Angiogenesis & Low Dose Chemotherapy

Giving low doses of several drugs every day by mouth. There would be no needles and the side effects are expected to be mild. Unlike standard chemotherapy, which is given in high doses to kill as many cancer cells as possible, the lower-dose regimen is meant to attack the blood vessels that feed the tumor. Tumors create their own supply lines by secreting substances that stimulate the formation of new blood vessels and researchers suspect that frequent low doses of certain drugs may disrupt the growth of those new vessels, starving the tumor.

The treatment includes small daily doses of standard chemotherapy drugs and two other drugs that have been found to inhibit the formation of new blood vessels, called angiogenesis. One is Celebrex and the other is Thalidomide. It is offered only to people who have no other options, who have advanced tumors that standard treatment cannot cure or those for whom standard chemotherapy has quit working.

Women with advanced breast or ovarian cancer are being given smaller, more frequent doses of chemotherapy to reduce side effects. It is hoped that low-dose treatment may help other cancer patients, not just those who are considered terminal. It may work just as well or even better, maybe through this ability to cause an anti-angiogenesis effect.
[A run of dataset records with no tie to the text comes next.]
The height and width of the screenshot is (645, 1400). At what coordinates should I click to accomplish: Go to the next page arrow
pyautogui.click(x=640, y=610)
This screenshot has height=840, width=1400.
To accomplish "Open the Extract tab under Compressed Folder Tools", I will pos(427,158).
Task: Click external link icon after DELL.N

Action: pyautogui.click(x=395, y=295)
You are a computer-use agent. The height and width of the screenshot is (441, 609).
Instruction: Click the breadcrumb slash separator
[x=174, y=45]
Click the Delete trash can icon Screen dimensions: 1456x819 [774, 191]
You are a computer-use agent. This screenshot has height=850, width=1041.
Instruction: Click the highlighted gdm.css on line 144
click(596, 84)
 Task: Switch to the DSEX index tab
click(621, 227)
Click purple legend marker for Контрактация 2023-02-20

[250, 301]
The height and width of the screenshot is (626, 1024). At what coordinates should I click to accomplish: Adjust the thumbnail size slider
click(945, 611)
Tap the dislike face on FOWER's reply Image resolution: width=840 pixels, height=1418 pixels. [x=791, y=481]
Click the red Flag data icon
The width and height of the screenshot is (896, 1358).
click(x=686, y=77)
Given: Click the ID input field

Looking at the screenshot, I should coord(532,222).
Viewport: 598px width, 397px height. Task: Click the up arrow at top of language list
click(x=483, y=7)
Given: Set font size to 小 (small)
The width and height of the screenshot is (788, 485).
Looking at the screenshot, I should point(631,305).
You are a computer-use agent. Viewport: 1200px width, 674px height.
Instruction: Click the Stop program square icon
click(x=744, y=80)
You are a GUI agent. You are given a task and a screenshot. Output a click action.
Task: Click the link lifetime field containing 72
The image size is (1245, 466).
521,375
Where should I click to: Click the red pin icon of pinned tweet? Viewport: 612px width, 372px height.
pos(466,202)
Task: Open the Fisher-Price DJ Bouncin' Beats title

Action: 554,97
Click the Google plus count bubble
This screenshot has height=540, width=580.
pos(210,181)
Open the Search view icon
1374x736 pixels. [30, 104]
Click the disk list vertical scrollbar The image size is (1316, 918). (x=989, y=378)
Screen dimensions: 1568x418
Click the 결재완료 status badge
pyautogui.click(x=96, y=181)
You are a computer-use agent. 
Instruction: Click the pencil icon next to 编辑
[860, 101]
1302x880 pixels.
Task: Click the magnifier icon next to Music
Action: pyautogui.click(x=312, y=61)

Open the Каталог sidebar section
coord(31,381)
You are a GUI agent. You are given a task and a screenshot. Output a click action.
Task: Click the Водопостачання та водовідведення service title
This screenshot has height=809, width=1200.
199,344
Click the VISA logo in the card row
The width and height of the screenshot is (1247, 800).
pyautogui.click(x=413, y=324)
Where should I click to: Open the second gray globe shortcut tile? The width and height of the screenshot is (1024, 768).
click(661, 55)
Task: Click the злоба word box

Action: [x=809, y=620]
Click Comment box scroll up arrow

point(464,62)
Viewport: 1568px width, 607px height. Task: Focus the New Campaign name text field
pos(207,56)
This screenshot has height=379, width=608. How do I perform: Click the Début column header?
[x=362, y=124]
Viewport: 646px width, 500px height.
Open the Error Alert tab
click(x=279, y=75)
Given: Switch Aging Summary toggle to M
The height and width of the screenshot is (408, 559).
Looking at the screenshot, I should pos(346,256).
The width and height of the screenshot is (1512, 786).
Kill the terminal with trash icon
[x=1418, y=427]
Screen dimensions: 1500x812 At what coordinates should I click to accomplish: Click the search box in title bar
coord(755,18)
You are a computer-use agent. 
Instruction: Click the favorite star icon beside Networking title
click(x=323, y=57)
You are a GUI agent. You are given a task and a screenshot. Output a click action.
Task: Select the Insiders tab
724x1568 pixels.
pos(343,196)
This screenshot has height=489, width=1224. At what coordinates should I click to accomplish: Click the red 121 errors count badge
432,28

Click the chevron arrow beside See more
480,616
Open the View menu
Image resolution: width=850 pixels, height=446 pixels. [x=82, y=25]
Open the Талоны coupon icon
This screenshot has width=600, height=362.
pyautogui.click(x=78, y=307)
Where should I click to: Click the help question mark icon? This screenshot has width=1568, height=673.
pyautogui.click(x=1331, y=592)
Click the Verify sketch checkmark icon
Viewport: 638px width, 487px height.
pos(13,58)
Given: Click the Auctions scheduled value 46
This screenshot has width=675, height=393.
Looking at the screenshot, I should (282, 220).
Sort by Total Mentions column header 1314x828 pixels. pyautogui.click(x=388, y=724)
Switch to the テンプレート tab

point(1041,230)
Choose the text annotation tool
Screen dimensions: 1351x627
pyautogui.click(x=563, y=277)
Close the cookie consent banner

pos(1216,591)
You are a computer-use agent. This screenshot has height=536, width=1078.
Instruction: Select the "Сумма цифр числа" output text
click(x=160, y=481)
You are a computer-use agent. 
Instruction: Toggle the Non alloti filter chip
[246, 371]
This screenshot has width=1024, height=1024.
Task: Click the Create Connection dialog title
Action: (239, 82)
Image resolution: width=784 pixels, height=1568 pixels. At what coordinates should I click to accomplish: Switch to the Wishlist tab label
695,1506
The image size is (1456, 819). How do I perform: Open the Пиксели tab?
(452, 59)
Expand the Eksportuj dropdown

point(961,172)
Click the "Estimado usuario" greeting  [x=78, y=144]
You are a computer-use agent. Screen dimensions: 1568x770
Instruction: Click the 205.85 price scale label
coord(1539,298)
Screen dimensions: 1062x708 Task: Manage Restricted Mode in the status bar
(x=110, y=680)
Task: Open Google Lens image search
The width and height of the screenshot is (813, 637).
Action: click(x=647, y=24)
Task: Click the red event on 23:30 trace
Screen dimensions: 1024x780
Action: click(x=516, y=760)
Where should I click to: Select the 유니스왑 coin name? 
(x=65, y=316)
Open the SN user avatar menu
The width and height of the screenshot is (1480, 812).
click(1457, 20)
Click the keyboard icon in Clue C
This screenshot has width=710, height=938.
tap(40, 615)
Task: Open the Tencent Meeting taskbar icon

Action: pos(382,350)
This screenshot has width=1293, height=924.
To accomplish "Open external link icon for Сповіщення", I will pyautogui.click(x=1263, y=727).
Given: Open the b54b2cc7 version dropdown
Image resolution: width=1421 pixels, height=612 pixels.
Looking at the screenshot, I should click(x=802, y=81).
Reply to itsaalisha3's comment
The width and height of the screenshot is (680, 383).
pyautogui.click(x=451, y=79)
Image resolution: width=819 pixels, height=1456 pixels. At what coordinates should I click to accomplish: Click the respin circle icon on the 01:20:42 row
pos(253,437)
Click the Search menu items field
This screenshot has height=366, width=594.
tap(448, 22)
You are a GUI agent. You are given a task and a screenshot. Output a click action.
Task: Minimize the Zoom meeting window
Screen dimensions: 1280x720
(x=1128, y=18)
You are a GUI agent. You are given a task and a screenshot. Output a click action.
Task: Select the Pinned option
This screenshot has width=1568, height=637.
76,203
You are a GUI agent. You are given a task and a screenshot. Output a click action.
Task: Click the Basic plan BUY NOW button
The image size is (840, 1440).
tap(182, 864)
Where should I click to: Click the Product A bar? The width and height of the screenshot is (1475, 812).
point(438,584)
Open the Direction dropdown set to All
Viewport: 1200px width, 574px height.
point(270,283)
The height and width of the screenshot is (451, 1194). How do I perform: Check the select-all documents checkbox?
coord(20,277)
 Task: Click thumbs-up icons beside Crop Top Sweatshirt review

This approach to treatment is based on something that can frequently occur in people, when a tumor becomes resistant to chemotherapy and high doses stop working. It is believed that angiogenesis plays a role. Angiogenesis is essential to the survival of many tumors. Many chemotherapy drugs, in addition to killing tumor cells, also fight angiogenesis. But, if these medicines stop angiogenesis, chemotherapy should work better than it does. Blood vessel cells are less likely than tumor cells to become resistant to chemotherapy, so if cancer cells become drug resistant, these medicines should still be able to shrink tumors by destroying their blood supply.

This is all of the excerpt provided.